In the months after the shooting, little has been heard directly from Wilson, who left the Ferguson police force and was not indicted in Brown’s death.
Wilson said he had received death threats. He rarely lingers in the front yard, the article says. When his wife gave birth, he told her to check in to a hospital anonymously. He watches his stepson’s baseball practices from a parked vehicle. As he describes it, he is unable to find work as a police officer, having been told that he would be a liability.
In the article, Wilson spoke of his early efforts to fit in after he started working in 2009 as an officer in Jennings, a town on Ferguson’s southeastern border with a police department that had a reputation for racism. He described feeling intimidated and unprepared as he interacted with residents.
“I’d never been in an area where there was that much poverty,” Wilson was quoted as saying in the article.
Some of Wilson’s lengthier quotations emanate from questions about race and policing. When asked whether he thought some young people used the legacy of racism as an excuse, he said, “I think so.”

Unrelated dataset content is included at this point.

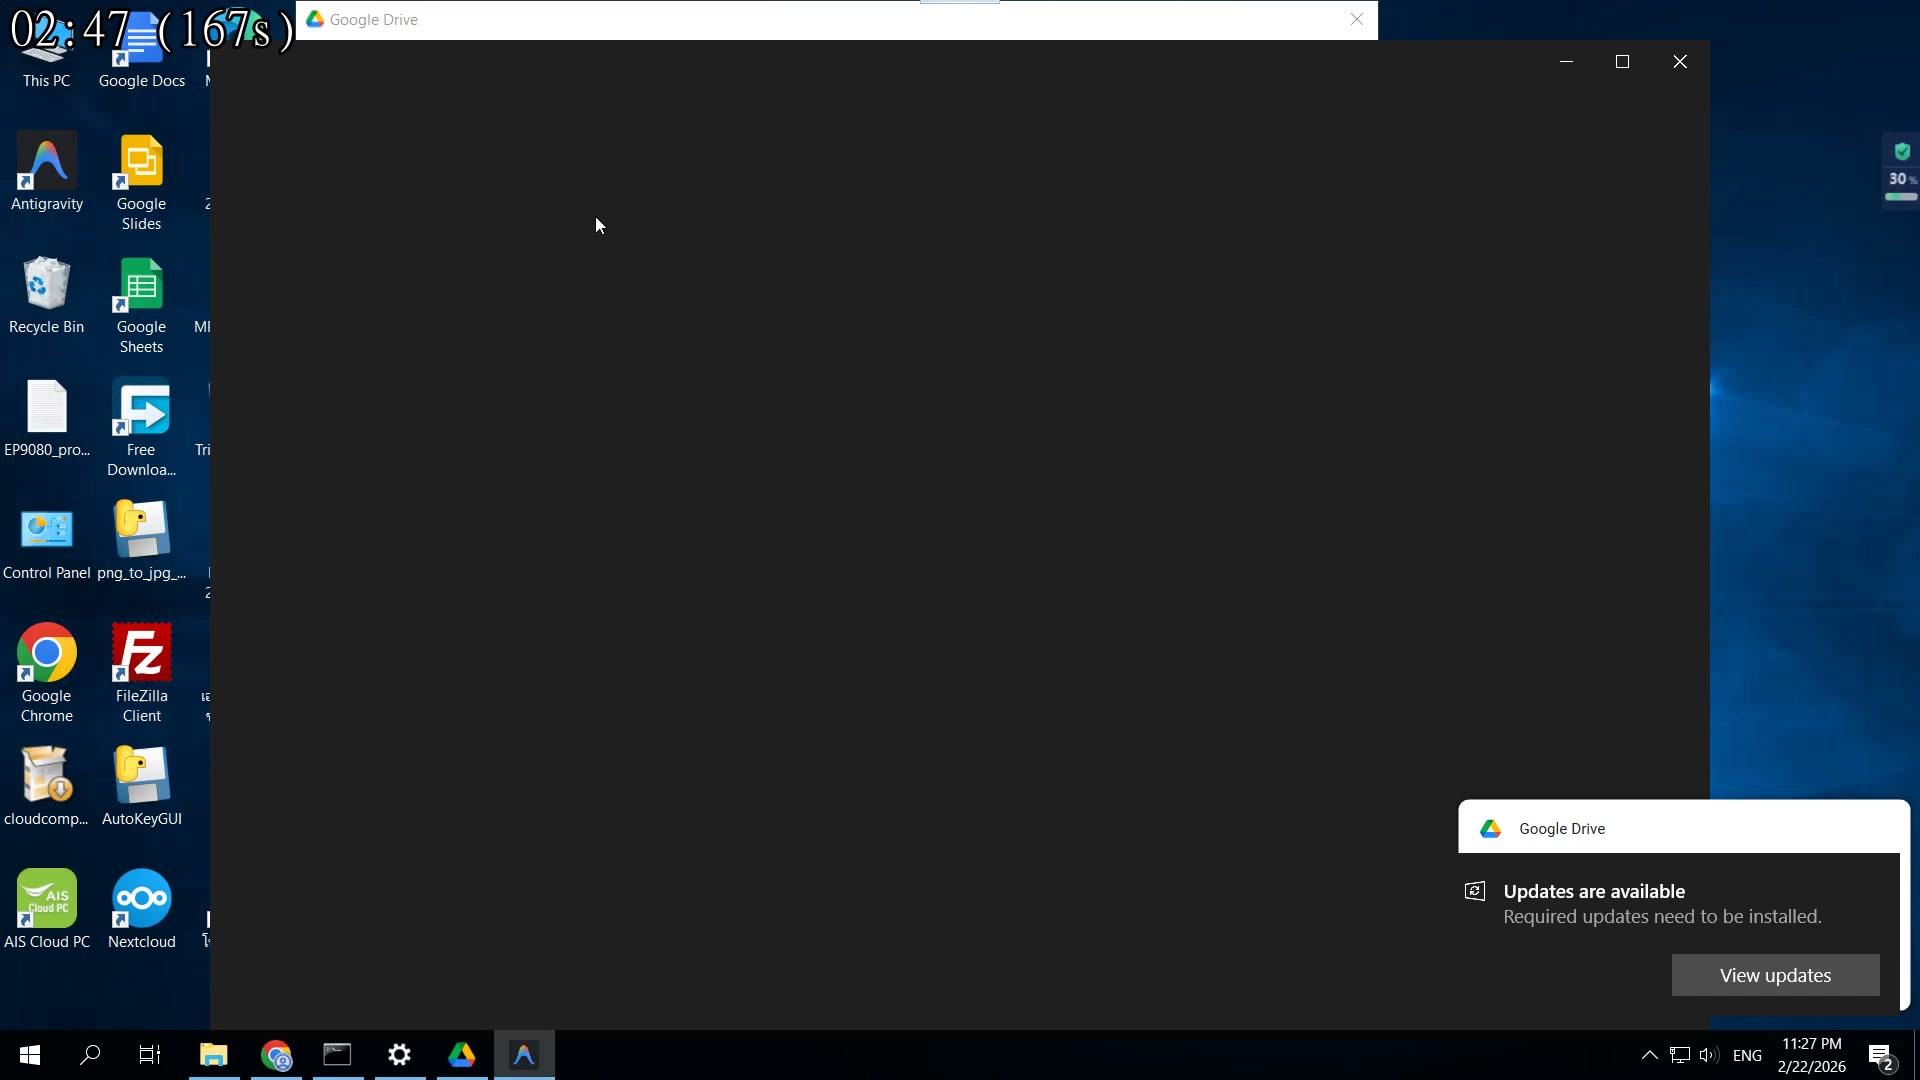
Task: Open the ENG language selector
Action: 1748,1055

“I am really simple in the way that I look at life,” Wilson said. “What happened to my great-grandfather is not happening to me. I can’t base my actions off what happened to him.”

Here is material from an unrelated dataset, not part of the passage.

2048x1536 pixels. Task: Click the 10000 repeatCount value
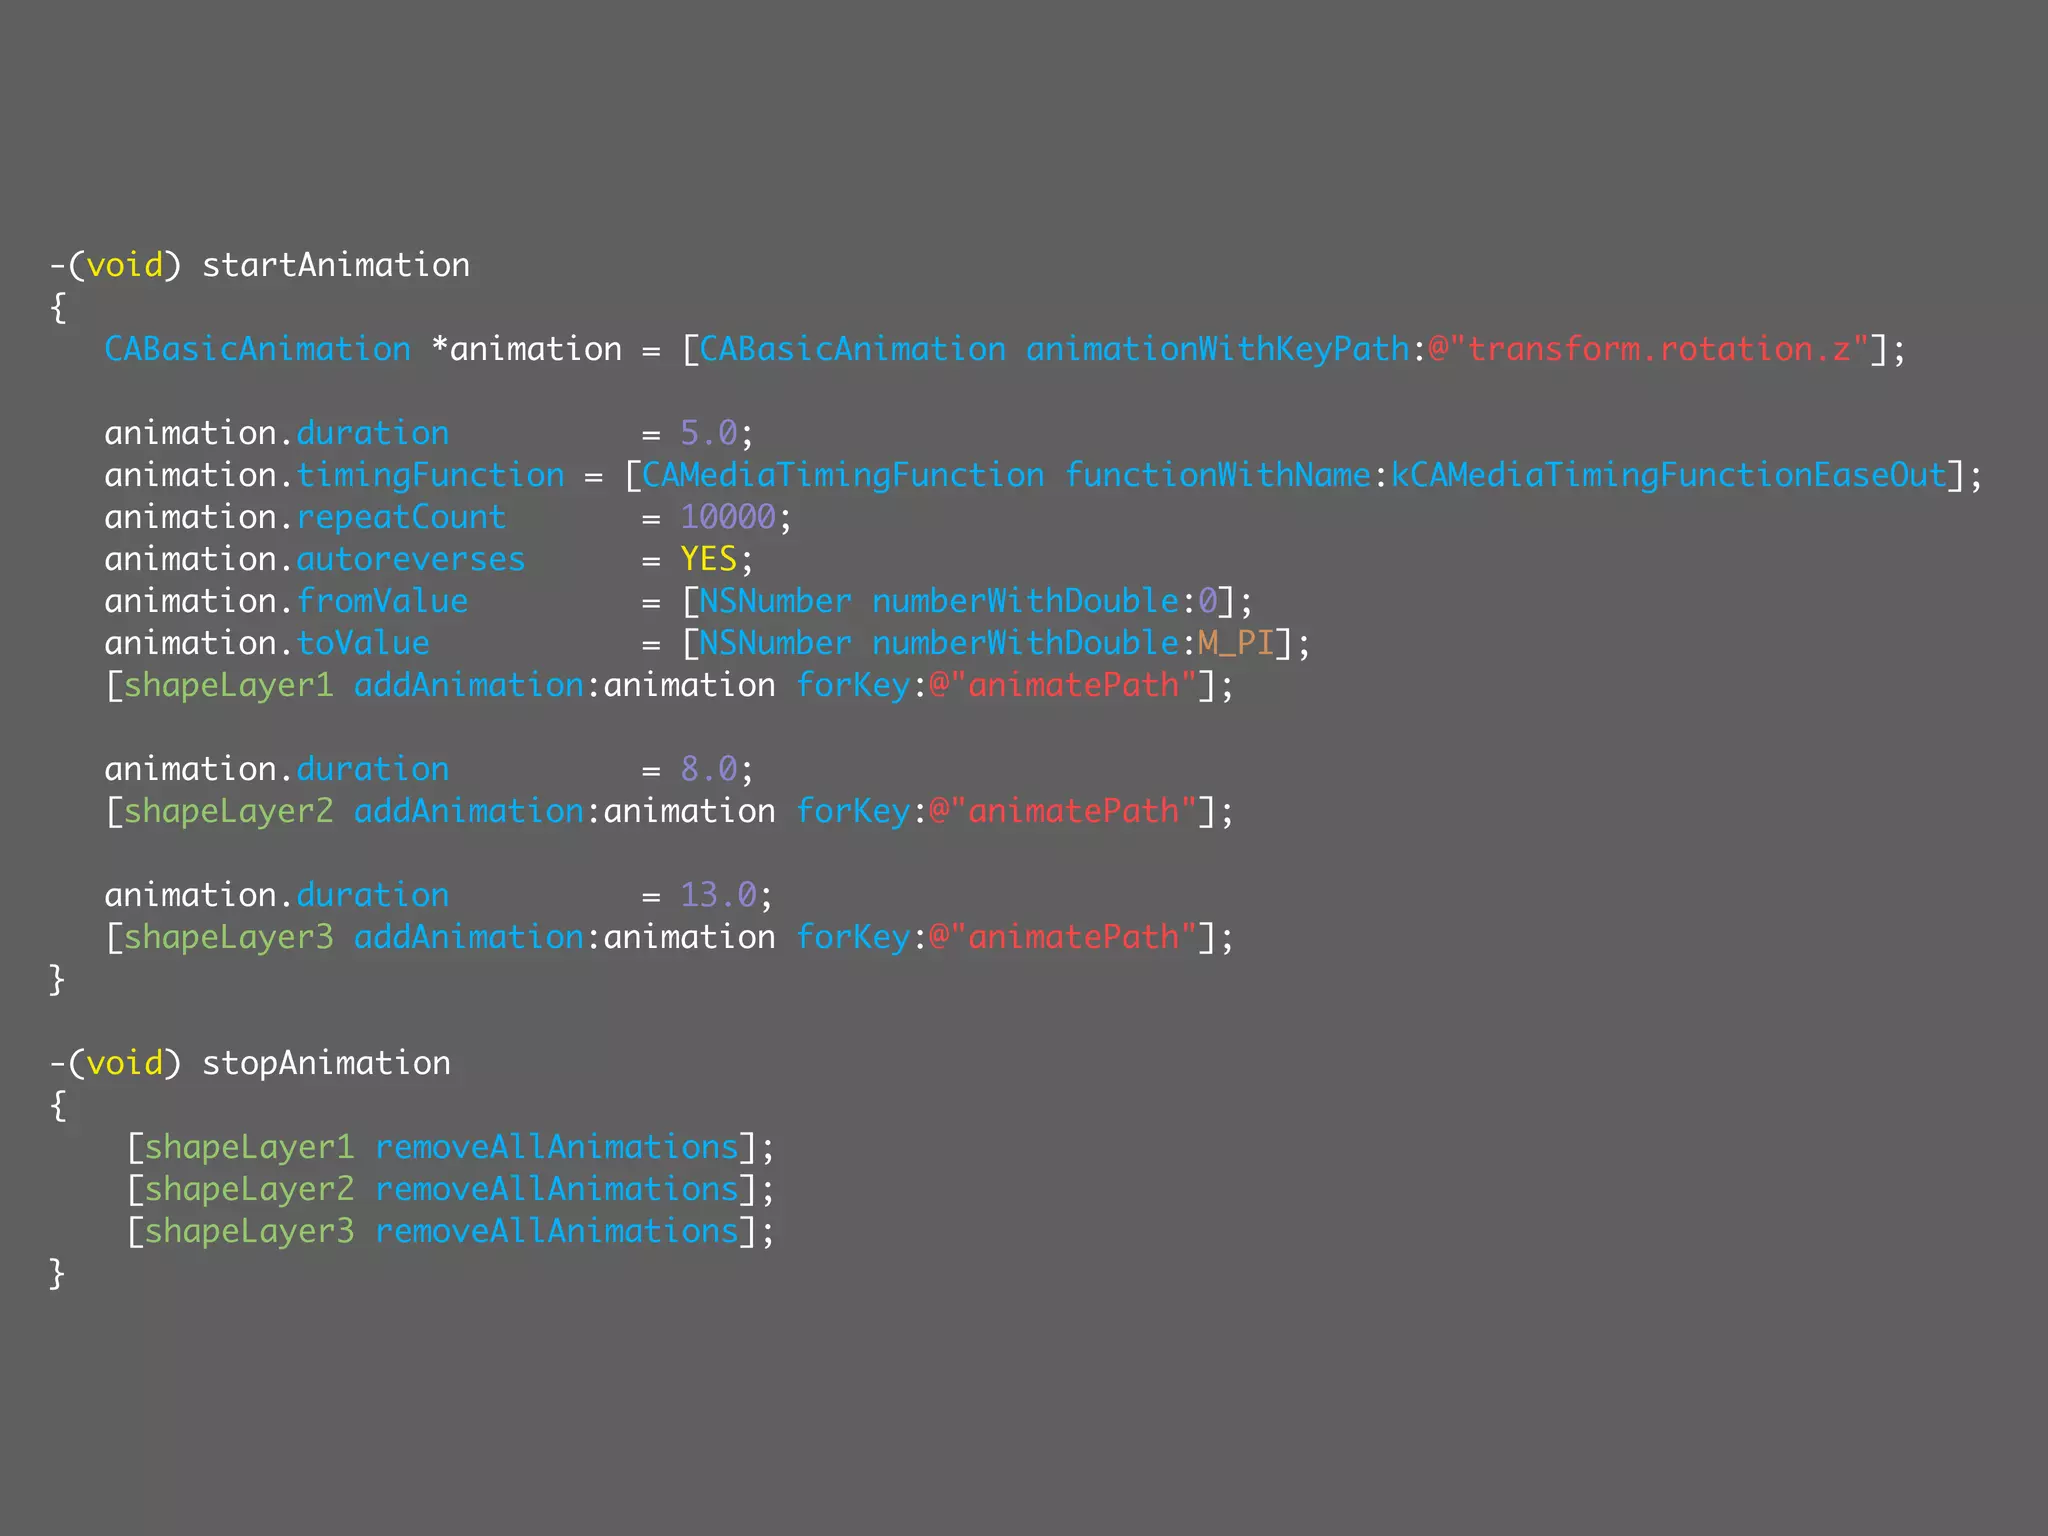(728, 517)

He also said that police officers do not have the luxury of dwelling on the past. “We can’t fix in 30 minutes what happened 30 years ago,” he said. “We have to fix what’s happening now. That’s my job as a police officer. I’m not going to delve into people’s lifelong history and figure out why they’re feeling a certain way, in a certain moment.”
He also said that race had not affected the way he did police work: “I never looked at it like ‘I’m the only white guy here.’ I just looked at it as ‘This isn’t where I grew up.’”
“When I left Jennings, I didn’t want to work in a white area,” Wilson told Halpern. “I liked the black community,” he went on. “I had fun there. There’s people who will just crack you up.”
Regarding his time working in Ferguson, Wilson spoke of some of his interactions with black youth there, attributing some of their problems to a “different culture.” Pressed by the reporter, Wilson struggled to respond.
He said that he meant “pre-gang culture, where you are just running in the streets — not worried about working in the morning, just worried about your immediate gratification.” He added, “It is the same younger culture that is everywhere in the inner cities.”
Wilson said some police officers in Ferguson were bigoted, but he denied that racism was institutional in the department.
Halpern’s article also quotes extensively from the Justice Department report about that day in August when Wilson shot Brown in the street, including how Wilson described Brown’s appearance as similar to a “demon.”
During the interview, Wilson rarely spoke of Brown. Halpern said he asked Wilson if he had reflected on what kind of person Brown was. The first time was in May, after Brown’s parents filed a lawsuit against him. “You do realize that his parents are suing me?” Wilson said. “So I have to think about him.”
He went on: “Do I think about who he was as a person? Not really, because it doesn’t matter at this point. Do I think he had the best upbringing? No. Not at all.”
Michael Brown Sr., the teenager’s father, said in the article that he feels “resentment” toward Wilson and that his son “was an average kid that did teenage things and had fun and tried to live his life.”
At one point, Wilson was asked if he missed walking outside and going to restaurants. He replied that he ate only at certain places. “We try to go somewhere — how do I say this correctly? — with like-minded individuals,” he said. “You know. Where it’s not a mixing pot.”